August 21, 2013
DAVID HANSE, Applicant-Appellant,
STATE OF IOWA, Respondent-Appellee.
Appeal from the Iowa District Court for Humboldt County, Kurt J. Stoebe, Judge. David Hanse appeals the ruling denying his second application for postconviction relief.
Robert E. Peterson, Carroll, for appellant.
Thomas J. Miller, Attorney General, Bridget A. Chambers, Assistant Attorney General, and John Beaty, County Attorney, for appellee.
Considered by Vogel, P.J., and Vaitheswaran and Bower, JJ.
After David Hanse's conviction for three counts of second-degree sexual abuse and multiple counts of child endangerment, he appealed alleging ineffective assistance of trial counsel. State v. Hanse, No. 04-0943, 2005 WL 1521601, at *4 (Iowa Ct. App. June 29, 2005). The acts by Hanse at issue occurred on or before April 2, 2001. Id. at *2. We ruled Hanse could not establish prejudice due to the overwhelming evidence of his guilt and affirmed his convictions. Id. at *4.
In October 2005 Hanse filed a pro se application for postconviction relief. Hanse alleged because defense counsel and the prosecutor were aware of evidence the victim was subsequently abused and because this evidence was not presented at trial, his trial counsel was ineffective. Postconviction counsel's 2006 amended application specifically alleged:
The child endangerment offense . . . required the jury to find a serious injury. The State relied upon posttraumatic stress disorder as the injury. It has been learned the alleged victim [was subsequently] sexually abused in [the placement] home. This evidence needs to be heard . . . since any [PTSD] could be a result of the abuse in the [placement] home. Counsel was ineffective for not discovering this fact or pursuing it. The prosecutor knew of this exculpatory evidence and did not fully disclose it.
In 2008 Hanse's application was denied. The postconviction court found the trial testimony "clearly showed" the victim was "already exhibiting symptoms of PTSD long before she met" the subsequent abuser in July 2002. The court also found: (1) the subsequent abuser was charged in juvenile court on March 1, 2004, shortly before Hanse's trial commenced; (2) defense counsel was aware of the allegation of abuse but was not aware a charge had been filed; and (3) the prosecutor was likewise unaware a charge had been filed. The court ruled because the victim was already exhibiting symptoms of PTSD long before meeting the subsequent abuser, Hanse "cannot show 'but for' counsel's failure to alert the jury to [the subsequent] abuse the result would have been different. In this court's opinion, it clearly would not."
Hanse appealed. We affirmed and acknowledged his claim "the State failed to disclose allegedly exculpatory material as required by Brady v. Maryland, 373 U.S. 83, 87 (1963)." Hanse v. State, No. 08-0640, 2009 WL 1219057, at *2 (Iowa Ct. App. May 6, 2009). We noted Hanse made "an oblique reference to a Brady claim in his amended application for postconviction relief"and ruled:
Hanse urged his counsel was ineffective in failing to pursue and present at trial evidence of the subsequent sexual abuse (an issue not raised in this appeal). At best, any Brady argument was by implication. The court ruled on the subsequent sexual abuse evidence issue as one of ineffective assistance of counsel . . . . The court made no Brady violation finding. Hanse made no application to expand the court's findings. The State argues Hanse failed to preserve error on this claim. We agree.
. . . Because the district court made no ruling on the Brady issue, an issue Hanse now raises on appeal, we have nothing to review.
In April 2011 Hanse filed a second application for postconviction relief alleging numerous ineffective-assistance-of-counsel issues regarding his trial, direct appeal, and first postconviction counsel. The State filed a motion to dismiss based on the applicable statute-of-limitations. The court deferred ruling until after hearing. During the hearing, Hanse admitted he had no newly-discovered evidence, only newly-discovered statutes. The court denied relief and ruled: "All of the issues raised now could have been raised in the prior postconviction case."
Hanse now appeals and argues the court erred dismissing his second application. We affirm. See Iowa Ct. R. 21.26(1)(d).

### Exercise prompt:
Please set down the part of the appeal ruling starting with "Appeal from the" and going on through "Carroll, for appellant.", word for word.

(Stored entries)
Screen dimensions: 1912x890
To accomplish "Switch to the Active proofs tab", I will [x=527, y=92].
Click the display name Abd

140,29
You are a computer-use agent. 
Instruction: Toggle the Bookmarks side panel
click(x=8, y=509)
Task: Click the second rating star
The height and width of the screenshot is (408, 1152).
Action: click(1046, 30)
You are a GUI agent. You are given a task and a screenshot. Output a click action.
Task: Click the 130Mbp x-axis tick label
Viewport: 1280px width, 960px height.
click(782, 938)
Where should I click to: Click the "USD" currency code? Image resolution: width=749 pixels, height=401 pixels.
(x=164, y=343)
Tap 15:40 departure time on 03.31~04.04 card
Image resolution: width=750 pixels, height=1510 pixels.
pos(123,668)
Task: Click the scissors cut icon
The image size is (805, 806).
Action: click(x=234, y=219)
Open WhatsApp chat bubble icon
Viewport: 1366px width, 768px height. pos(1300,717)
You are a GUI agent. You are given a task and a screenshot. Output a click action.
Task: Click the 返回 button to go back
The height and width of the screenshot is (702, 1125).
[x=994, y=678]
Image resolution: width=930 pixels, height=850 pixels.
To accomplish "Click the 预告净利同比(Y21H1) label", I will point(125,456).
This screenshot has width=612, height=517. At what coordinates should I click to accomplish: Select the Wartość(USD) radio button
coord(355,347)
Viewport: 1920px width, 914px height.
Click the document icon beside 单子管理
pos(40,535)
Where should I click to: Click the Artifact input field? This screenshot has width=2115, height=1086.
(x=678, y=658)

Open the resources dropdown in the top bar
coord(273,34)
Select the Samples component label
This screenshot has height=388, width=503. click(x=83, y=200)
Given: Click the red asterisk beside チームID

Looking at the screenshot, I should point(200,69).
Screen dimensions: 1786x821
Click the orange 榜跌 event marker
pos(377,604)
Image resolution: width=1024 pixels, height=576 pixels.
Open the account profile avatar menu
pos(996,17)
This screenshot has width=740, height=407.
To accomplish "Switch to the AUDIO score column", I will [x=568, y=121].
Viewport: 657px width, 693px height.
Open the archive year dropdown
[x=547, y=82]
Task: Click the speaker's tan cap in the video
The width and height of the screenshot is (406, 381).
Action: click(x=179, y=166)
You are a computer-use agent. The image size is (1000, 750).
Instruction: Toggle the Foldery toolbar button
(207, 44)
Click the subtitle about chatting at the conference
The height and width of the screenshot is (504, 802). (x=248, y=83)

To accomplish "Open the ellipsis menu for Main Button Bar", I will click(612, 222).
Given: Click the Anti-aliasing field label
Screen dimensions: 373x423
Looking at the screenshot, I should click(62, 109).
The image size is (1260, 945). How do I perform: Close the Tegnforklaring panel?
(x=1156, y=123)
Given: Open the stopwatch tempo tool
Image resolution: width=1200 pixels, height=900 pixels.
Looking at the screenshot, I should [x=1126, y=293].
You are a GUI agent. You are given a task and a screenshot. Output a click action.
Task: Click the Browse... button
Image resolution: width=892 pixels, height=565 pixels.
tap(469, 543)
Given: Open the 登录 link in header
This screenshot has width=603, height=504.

### Task answer:
Appeal from the Iowa District Court for Humboldt County, Kurt J. Stoebe, Judge. David Hanse appeals the ruling denying his second application for postconviction relief.
Robert E. Peterson, Carroll, for appellant.